Look through the records below for lines containing the string "Indie", and report how many there are, nothing else.

(DATA EXTRACT)

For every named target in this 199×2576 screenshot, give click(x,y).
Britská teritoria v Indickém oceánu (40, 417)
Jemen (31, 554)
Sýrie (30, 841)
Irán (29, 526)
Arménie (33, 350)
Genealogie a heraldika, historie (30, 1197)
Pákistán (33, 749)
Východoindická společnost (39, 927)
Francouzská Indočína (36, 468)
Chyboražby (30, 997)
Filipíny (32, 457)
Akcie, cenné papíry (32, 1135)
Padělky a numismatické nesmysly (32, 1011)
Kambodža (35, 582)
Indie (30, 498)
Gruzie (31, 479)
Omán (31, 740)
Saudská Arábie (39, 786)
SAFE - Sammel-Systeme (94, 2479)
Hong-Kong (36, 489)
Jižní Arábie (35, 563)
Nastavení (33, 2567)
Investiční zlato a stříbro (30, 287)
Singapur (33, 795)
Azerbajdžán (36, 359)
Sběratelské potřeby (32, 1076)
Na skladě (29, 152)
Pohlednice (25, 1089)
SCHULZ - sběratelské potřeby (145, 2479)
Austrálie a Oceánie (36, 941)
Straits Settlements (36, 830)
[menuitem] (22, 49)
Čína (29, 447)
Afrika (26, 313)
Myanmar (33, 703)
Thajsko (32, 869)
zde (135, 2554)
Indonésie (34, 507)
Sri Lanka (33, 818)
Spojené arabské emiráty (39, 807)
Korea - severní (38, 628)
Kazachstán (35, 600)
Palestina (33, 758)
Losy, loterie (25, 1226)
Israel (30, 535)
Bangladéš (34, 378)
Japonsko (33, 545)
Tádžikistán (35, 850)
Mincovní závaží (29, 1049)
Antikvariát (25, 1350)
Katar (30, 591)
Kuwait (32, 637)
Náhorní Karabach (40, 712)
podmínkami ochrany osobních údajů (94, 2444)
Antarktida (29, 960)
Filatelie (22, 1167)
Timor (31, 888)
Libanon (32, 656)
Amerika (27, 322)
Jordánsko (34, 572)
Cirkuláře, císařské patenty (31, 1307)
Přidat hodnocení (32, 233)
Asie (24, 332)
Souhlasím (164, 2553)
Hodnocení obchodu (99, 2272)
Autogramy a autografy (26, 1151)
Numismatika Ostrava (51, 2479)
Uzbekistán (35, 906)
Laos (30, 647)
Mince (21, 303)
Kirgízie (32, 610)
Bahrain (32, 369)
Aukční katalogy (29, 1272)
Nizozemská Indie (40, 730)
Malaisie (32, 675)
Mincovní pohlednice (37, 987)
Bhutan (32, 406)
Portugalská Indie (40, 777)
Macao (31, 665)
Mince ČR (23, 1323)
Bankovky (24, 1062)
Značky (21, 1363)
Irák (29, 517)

(End DATA EXTRACT)

**TASK RESPONSE:**
3